Sex assault counselor offers advice, training to military responders
April 6, 2009
HEIDELBERG, Germany — How many drinks did you have? What time did you get to his room? Did you try to fight?
These are the wrong questions to ask rape victims, according to an Army educator and national expert on sexual assault, and will elicit the least information while doing the most damage to an already traumatized and vulnerable victim.
"We’re trying to kick in a locked back door when we should be invited through the front door," Russell Strand told a group of military police, social workers and victim advocates here on Friday.
Instead, investigators should recognize what trauma does to victims, ask open-ended questions and empathize with the victim’s experience — not just get the facts — for the best results.
"What did you do next? What were you feeling at the time? What do you remember? Help me understand" are some of the things they can ask, said Strand, chief of Family Advocacy Law Enforcement Training at the Military Police School at Fort Leonard Wood, at a seminar for "first responders" to sexual assault.
"Disclosure is a process, not an event," he said. "You deal with it a piece at a time. If we understand that, we won’t hurt these victims more."
Strand, who spent more than 20 years as an Army criminal investigator, used provocative videos, neurological science, personal stories and humor to give his audience a better understanding of how victims typically behave, why they behave that way, and what they need from law enforcement.
He told some 40 people who attended the training that there needed to be a "revolution" in the response to sexual assault, based on an understanding of the physiological effects of trauma and better insight into human behavior rather than on myths about it.
"Have you ever gone into a man’s or woman’s room and not had sex?" he asked, looking for a show of hands. Victims go into their attackers’ rooms, he said, for the same reasons everyone else has gone into other people’s rooms. Not because they’re expecting to be raped.
Strand said that societal misunderstanding of sexual assault dynamics continue to do a disservice to victims, and that victims who acquiesce or otherwise behave in "counter-intuitive" ways are actually doing what victims do. "People don’t do what they think they’d do," he said. "Because they’re going into shock."
Investigators need to understand, as well, he said, that trauma, with its flood of neurochemicals and the brain’s near shut-down except for automatic survival functions, typically works on memory to make some events during the assault especially vivid, and others hazy.
These are not signs the victim is lying, he said; these are clues — part of a victim syndrome, along with guilt and minimization — that the victim is telling the truth.
These techniques, he said, have been used for years in interviewing children who’ve been abused. And trauma victims, he said, are "in the state of a child in many ways."
He told a story about a case years ago in which the woman stopped cooperating because of his insensitive questioning, then recanted. "Another liar," he said he thought then, who had wasted his time.
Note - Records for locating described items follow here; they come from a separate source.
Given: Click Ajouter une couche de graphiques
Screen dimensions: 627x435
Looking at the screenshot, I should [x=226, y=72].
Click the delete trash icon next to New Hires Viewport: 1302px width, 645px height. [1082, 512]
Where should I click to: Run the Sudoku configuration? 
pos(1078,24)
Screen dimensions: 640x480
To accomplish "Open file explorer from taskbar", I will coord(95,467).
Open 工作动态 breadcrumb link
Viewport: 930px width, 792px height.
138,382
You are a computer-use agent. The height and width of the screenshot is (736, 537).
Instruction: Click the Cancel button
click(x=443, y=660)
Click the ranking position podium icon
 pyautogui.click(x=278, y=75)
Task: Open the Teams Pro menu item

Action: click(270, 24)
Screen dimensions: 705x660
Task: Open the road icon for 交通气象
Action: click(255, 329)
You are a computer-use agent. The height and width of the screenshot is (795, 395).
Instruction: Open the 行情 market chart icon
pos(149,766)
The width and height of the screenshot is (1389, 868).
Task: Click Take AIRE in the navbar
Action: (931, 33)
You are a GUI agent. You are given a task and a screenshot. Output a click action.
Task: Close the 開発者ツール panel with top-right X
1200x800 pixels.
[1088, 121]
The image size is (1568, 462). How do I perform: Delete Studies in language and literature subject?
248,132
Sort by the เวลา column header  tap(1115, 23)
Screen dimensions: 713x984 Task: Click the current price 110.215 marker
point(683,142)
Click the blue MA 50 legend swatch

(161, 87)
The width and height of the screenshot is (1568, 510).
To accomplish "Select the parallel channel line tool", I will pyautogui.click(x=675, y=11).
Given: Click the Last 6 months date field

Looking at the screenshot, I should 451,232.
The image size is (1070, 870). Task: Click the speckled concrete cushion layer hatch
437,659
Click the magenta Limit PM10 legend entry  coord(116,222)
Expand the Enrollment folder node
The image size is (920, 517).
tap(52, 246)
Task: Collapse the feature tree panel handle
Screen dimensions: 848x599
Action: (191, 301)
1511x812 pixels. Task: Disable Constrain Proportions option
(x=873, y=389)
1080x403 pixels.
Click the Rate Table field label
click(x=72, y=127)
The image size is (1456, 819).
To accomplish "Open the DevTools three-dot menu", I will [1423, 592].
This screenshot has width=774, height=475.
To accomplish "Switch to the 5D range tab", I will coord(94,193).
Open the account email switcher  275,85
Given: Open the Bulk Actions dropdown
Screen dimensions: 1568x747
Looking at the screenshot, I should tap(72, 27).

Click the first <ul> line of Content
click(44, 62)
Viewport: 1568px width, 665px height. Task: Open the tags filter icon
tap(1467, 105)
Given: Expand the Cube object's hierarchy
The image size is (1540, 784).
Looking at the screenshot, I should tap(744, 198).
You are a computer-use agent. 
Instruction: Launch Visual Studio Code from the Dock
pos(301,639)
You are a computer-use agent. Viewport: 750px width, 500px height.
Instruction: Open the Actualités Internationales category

It wasn’t long, he said, before that woman’s attacker raped another woman.
The training was the third on the subject in Heidelberg in the past several weeks as the Army attempts to reduce sexual assault in its ranks following years of what critics say was ignoring it or responding ineffectively.
MP investigator Joshua Moore, who attended the training, said he’d learned much of what Strand was saying in MP school.
"We’ve really changed a lot," Moore said. "We want to be as understanding as we can."
Moore said the same techniques, using compassion and empathy in interviews, are also useful when dealing with suspects. "People will confess to people they like, trust and respect," Moore said.